Strengetjes oude wol
Ongeveer 25 jaar geleden heb ik de weefcursus in Delft gedaan. Behalve bindingsleer, technieken en ontwerpen, leerden we er ook wol verven. Dat deden we heel erg precies en ik heb een aantal strengetjes wol geverfd in alle kleuren van de regenboog, die heel erg mooi in elkaar overliepen. Die strengetjes wol heb ik aan een stok gehangen, en die zijn een paar keer meeverhuisd, en hingen nu weer in “mijn” kamertje. Toen ik ze daar ging ophangen, had ik al gevoeld dat de wol heel erg stug was, en hier en daar had ook een motje lekker zitten eten.
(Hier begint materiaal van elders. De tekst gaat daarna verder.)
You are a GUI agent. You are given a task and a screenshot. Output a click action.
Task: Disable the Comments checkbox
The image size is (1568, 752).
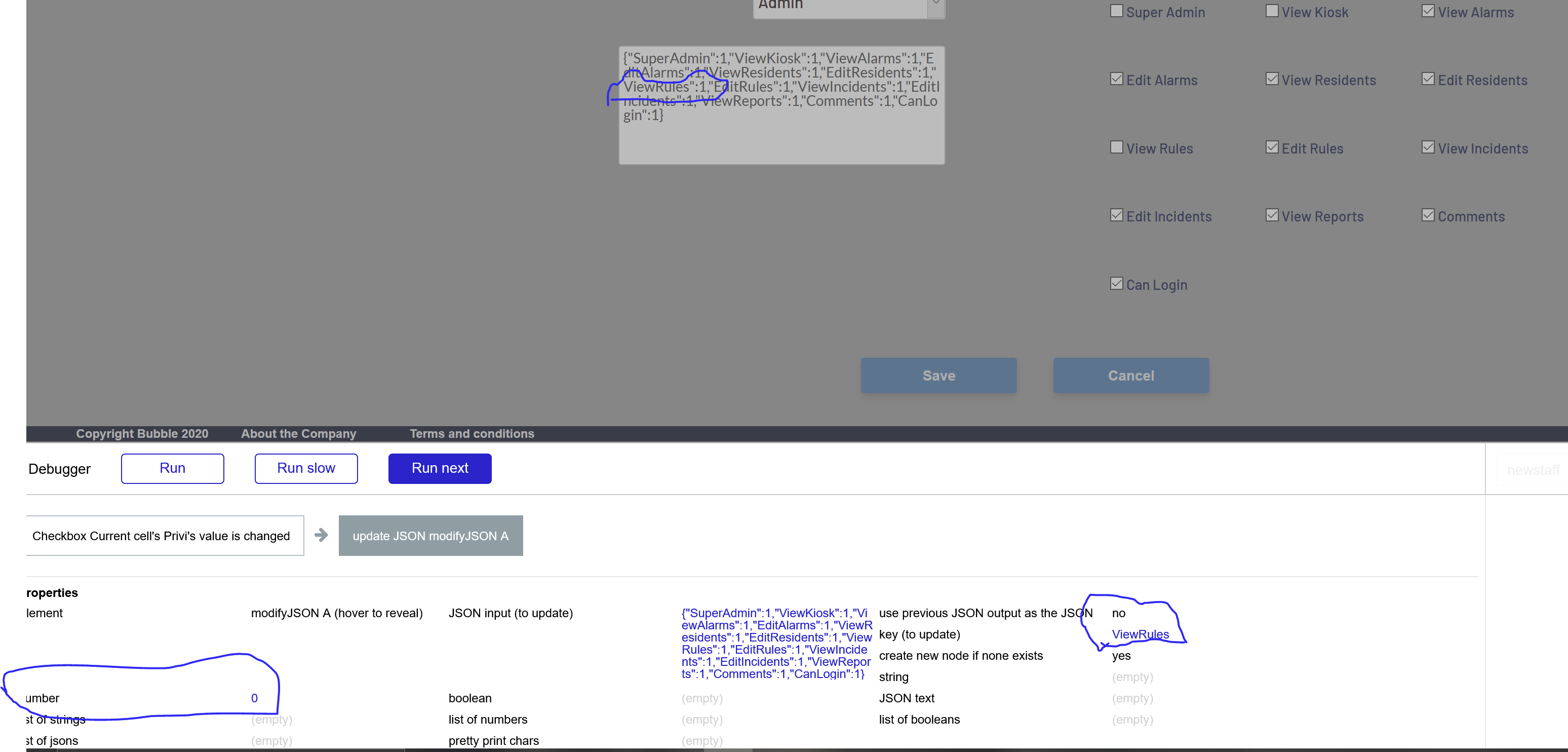click(1427, 215)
Er moest iets mee gedaan worden, breien en dan vilten, maar wat? Toevallig zag ik dat één van mijn tassen hier en daar wat kapot ging, dus de wolletjes zouden een tas worden. Het was nog een hele klus om alle kleurtjes tot één patroon te verwerken, maar het is me toch gelukt.
Op een rondbreinaald heb ik alle strengetjes in de tinten rood/geel/groen gebreid tot een enorme zak, de draadjes die door de motten waren doorgeknaagd heb ik gewoon aan elkaar geknoopt, want de tas werd toch gevilt. Met de blauw/rode strengetjes heb ik een enorme sliert gebreid als hengsel, een klein mobielvakje en een i-cordje om mijn sleutels aan vast te maken, zodat die niet onderin verdwalen.
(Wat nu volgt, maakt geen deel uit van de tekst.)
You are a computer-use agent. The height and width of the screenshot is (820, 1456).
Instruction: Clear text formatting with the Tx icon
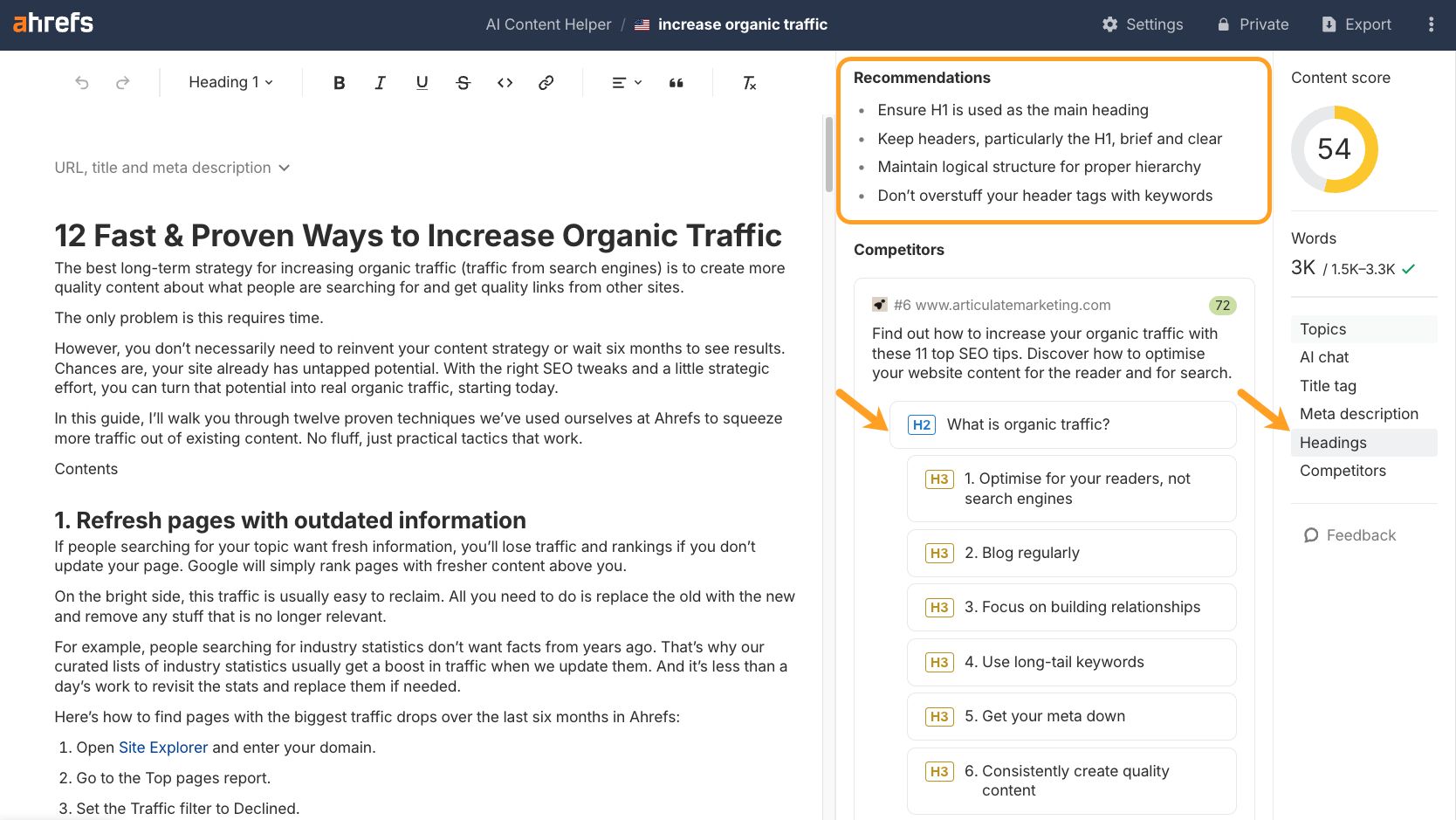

Het vilten in de wasmachine vond ik in het begin een beetje eng, dus met een lekker zeepje en goed heet water in de wastafel geprobeerd de zak te vervilten. Het werd wel iets steviger, maar echt vilt werd het niet. Waar ik bang voor was dat de zak of het mobielzakje zou dichtvilten, bleef uit. Dus toch maar in de wasmachine, op 40 graden. Wat duurt dat lang….. Toen de tas eruit kwam, was die al een stuk kleiner, maar nog niet stevig genoeg, vond ik. Terug in de wasmachine en op 60 graden! Weer een uur later kwam er een prachtige, stevige tas tevoorschijn.